The gene expression process, in which the genetic information from a gene is used in the synthesis of a protein product, controls the function of our organisms. Expression of each protein-coding gene occurs in two crucial steps: (i) copying the information written in DNA to messenger RNA (mRNA) in a process called transcription and (ii) the translation of nucleotide sequence of mRNA into a functional protein. Most of traditional medicines (drugs) exert their therapeutic effect by interacting with proteins in the human body. However, this approach is ineffective in the case of many diseases such as cancer, infectious diseases, and genetic disorders. An alternative to traditional drugs is gene therapy, which is an experimental approach relying on the use of genes to treat or prevent disease. In recent years, synthetic mRNA has emerged as a promising candidate for therapeutic gene delivery.

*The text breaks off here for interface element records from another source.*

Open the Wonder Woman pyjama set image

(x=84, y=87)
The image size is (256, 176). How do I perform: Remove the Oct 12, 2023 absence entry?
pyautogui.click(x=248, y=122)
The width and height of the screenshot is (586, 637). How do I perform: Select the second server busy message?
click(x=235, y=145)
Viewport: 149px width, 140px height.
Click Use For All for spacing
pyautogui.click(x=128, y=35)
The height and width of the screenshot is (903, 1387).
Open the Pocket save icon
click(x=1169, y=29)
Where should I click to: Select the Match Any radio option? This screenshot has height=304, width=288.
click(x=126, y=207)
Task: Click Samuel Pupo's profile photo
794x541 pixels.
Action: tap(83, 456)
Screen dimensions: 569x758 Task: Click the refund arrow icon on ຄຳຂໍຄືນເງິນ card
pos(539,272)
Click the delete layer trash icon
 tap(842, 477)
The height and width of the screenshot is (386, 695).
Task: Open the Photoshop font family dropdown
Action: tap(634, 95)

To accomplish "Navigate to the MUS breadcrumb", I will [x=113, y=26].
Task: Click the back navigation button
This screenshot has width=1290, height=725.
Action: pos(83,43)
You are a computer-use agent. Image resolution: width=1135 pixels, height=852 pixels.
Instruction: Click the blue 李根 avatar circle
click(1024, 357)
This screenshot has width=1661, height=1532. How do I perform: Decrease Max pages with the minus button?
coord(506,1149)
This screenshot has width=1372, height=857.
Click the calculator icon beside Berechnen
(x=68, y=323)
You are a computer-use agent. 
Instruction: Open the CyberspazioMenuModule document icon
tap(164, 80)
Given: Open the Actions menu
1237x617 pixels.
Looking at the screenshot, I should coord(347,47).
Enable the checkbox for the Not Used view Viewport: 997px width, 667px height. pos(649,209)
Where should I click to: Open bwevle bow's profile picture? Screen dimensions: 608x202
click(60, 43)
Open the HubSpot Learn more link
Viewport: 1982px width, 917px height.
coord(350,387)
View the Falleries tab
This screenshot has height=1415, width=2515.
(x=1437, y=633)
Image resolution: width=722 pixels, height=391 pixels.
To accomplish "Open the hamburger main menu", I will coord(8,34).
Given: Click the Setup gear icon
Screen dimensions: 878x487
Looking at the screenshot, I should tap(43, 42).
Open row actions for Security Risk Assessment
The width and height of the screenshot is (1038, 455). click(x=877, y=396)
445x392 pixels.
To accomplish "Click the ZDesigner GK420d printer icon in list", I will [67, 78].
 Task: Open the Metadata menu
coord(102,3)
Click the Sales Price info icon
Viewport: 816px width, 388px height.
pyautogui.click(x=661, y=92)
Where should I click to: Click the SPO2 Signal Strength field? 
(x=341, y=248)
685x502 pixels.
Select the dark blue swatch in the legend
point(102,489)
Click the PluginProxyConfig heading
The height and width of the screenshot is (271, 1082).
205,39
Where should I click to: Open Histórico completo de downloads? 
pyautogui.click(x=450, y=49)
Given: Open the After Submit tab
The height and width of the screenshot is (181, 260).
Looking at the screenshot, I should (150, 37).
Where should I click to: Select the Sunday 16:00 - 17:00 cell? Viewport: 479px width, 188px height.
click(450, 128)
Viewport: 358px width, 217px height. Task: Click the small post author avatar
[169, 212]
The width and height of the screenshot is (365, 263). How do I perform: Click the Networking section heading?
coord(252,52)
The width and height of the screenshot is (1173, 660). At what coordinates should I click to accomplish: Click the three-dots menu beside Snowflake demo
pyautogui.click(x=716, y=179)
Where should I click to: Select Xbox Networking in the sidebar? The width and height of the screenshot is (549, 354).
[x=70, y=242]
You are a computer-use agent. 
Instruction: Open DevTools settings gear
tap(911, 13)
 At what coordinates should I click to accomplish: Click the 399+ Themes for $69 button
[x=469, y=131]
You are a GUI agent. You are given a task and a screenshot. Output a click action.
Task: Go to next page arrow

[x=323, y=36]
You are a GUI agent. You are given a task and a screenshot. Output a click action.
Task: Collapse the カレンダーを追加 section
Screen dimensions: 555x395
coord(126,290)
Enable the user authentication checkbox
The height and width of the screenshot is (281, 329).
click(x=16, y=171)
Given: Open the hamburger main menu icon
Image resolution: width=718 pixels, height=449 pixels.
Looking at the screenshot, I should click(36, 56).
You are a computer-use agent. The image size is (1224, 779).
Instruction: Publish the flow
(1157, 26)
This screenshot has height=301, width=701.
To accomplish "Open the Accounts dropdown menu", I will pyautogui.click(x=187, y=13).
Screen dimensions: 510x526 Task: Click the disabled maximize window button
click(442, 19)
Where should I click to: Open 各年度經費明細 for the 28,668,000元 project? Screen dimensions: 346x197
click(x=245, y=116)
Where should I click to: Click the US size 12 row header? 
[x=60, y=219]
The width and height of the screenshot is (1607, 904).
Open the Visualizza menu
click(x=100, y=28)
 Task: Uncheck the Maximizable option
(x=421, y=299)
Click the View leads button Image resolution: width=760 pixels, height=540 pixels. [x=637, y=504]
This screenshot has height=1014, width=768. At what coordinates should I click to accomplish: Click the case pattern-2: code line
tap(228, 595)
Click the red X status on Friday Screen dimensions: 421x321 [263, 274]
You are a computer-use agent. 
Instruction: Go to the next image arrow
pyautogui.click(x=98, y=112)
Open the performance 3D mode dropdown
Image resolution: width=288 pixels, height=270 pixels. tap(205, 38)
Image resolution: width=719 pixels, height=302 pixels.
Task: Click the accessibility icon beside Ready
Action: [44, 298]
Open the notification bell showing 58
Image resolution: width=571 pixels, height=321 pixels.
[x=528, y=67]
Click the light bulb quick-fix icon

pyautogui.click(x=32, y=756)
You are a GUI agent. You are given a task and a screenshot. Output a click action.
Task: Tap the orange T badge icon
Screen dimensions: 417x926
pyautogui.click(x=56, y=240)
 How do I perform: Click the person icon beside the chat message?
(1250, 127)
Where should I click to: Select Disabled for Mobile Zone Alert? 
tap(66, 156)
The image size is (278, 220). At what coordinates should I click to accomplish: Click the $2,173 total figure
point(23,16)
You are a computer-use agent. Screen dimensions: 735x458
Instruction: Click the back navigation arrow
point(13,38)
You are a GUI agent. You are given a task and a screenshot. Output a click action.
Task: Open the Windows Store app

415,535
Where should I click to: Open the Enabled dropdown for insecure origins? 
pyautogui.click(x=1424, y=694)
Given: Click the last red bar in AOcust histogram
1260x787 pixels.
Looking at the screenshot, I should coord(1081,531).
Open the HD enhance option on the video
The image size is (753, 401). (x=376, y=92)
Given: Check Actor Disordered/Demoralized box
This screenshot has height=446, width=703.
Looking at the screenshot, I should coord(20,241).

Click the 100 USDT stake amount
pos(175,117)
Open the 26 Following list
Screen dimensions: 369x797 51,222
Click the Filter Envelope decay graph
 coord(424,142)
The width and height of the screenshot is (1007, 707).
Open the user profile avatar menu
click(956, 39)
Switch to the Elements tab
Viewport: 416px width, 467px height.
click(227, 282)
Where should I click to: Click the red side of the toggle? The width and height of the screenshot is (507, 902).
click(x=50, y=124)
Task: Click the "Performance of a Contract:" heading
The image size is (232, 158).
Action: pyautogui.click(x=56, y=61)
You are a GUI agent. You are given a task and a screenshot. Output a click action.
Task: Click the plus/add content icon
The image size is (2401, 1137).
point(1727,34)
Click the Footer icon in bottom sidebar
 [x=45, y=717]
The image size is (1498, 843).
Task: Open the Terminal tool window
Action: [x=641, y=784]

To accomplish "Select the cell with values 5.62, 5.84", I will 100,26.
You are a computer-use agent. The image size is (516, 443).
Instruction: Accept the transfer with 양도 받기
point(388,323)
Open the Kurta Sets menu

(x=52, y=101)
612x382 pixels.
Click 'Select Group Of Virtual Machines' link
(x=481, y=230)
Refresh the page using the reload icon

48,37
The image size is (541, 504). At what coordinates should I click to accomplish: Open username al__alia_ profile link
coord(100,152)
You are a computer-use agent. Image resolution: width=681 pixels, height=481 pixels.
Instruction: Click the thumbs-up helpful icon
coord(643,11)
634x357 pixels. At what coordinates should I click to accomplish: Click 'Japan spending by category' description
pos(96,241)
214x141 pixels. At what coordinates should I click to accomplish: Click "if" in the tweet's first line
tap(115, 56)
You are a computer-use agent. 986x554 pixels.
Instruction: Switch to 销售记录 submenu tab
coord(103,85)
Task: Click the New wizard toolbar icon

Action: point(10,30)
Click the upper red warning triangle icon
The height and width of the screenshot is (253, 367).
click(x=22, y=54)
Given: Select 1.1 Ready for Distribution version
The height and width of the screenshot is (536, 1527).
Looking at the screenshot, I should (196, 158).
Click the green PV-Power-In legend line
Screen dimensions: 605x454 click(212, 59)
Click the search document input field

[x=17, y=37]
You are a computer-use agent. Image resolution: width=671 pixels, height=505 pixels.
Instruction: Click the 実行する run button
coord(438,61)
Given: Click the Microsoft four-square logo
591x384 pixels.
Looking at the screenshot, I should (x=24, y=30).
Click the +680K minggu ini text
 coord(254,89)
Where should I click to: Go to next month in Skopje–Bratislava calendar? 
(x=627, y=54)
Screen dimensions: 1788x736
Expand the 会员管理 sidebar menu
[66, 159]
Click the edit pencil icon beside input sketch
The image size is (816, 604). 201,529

The last decade has brought a significant progress in our understanding of mRNA cellular fate and function and this knowledge has been quickly adopted to improve mRNA-based therapeutics, many of which are currently tested in clinical trials. The great breakthrough in mRNAs-based therapeutic field was the development of mRNA-base SARS-CoV2 vaccines, independently, by BioNTech/Pfizer and Moderna. This success has convinced many that mRNA-based therapeutic interventions and vaccines may soon revolutionize the drug industry.

Our group has developed many reagents providing access to chemically modified mRNAs with improved therapeutic properties. One of our inventions is used in mRNA-based anticancer vaccines that are currently under clinical trials. To identify mRNA modifications with superior properties, we employ an interdisciplinary experimental approach that combines biological chemistry, molecular biophysics, and molecular biology to understand the structure-function relationship for mRNA. We are also aiming at answering one of the ‘big’ still open questions in the therapeutic mRNA field, which is ‘how exactly mRNA translation is controlled in time and space in the cell?’. During the talk, I will provide an overview of our past and recent research focused on either modulating activity of therapeutic mRNA or visualizing the fate of modified mRNA in living cells and whole organisms.